William McInnes, Sean Sagar, Tuuli Narkle, Todd Lasance, Mavournee Hazel and Olivia Swann in NCIS: Sydney.Credit: Daniel Asher Smith/Paramount+
Little emotional investment is required. Viewers don’t know the victims before bodies are discovered and feel little attachment to them. They’re a necessary piece of the puzzle.
The compact, eight-part Sydney season could be seen as testing the water, taking advantage of the exchange rate and keeping things in the family as the Ten Network is a Down-Under branch of the Paramount-CBS empire. On the basis of the company’s crowing about the initial response to the spinoff, early signs are encouraging.
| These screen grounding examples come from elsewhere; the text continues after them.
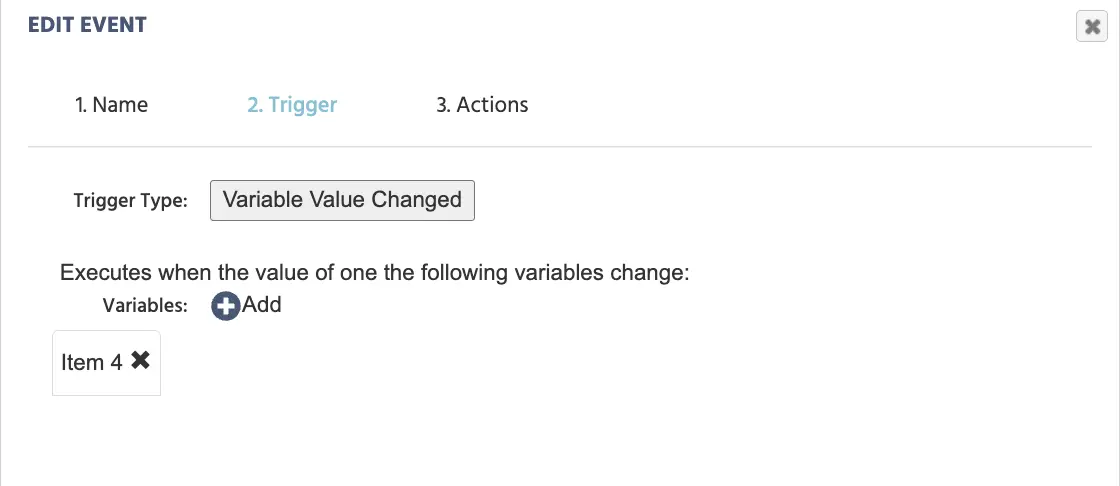Viewport: 1120px width, 486px height.
Task: Click the plus icon to add variable
Action: pyautogui.click(x=226, y=307)
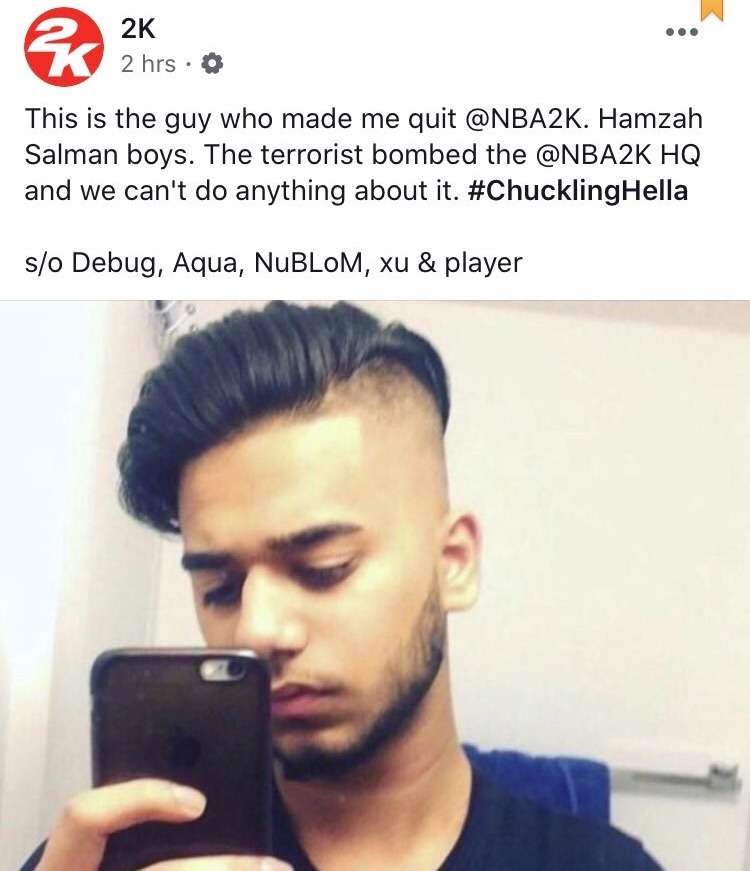Tap the 's/o Debug, Aqua' shoutout line
750x871 pixels.
click(273, 263)
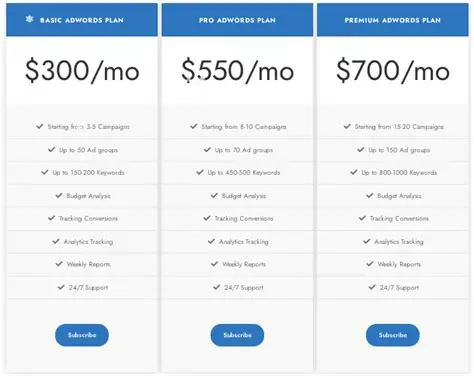Click Up to 450-500 Keywords feature row

(237, 173)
In Australia, it’s the most-watched local series since the Paramount+ launch in 2021. Given that viewers would’ve known what they were in for, it’s reasonable to assume that they’ll stay tuned because they’re unlikely to have been disappointed.
NCIS: Sydney is slick, pacey and faithful to the format. Shot in bright colours under sunny skies, the city looks snazzy and provides a spectacular setting. For the benefit of the US market, it’s depicted as beautiful, exotic and slightly scary, a foreign destination that’s comfortingly familiar as a version of English is spoken, yet also a place abundant with threat. Early episodes manage to squeeze in deadly snakes, a shark attack and talk of venomous spiders.
The harbour and beaches prove magnetic for the producers. Of course, there’s the iconic bridge and if you started a drinking game involving shots of it, you’d be blotto by the end of the first episode. Beyond that, early episodes take in Woolloomooloo, Bondi, Maroubra, Malabar, The Rocks and Watson’s Bay, while NCIS HQ is established at the Walsh Bay piers.
Much is made of the culture-clash. After the foursome is established, the initial wariness gives way to respect and the type of camaraderie necessary to sustain the banter that’s key to the show’s tone. JD dubs Mackey “Macca”, because he’s Australian and we habitually assign nicknames as a sign of acceptance and affection.
Meanwhile, the sometimes-bewildered Americans try to get their heads around the local customs, humour, dialect and coffee preferences, and the Aussie vernacular is laid on with a trowel.
JD remarks that someone’s “telling porky pies” and someone else is “taking the piss”. He also explains to Macca that “septic”, in the local rhyming slang, means American: septic = septic tank = Yank. This might also be news to some locals (I’m one of them).
NCIS isn’t a franchise famed for its subtlety or surprises, and fans know that. The Sydney spin-off delivers exactly what’s expected, albeit in a spiffy new setting and with jokes about white-tailed spiders.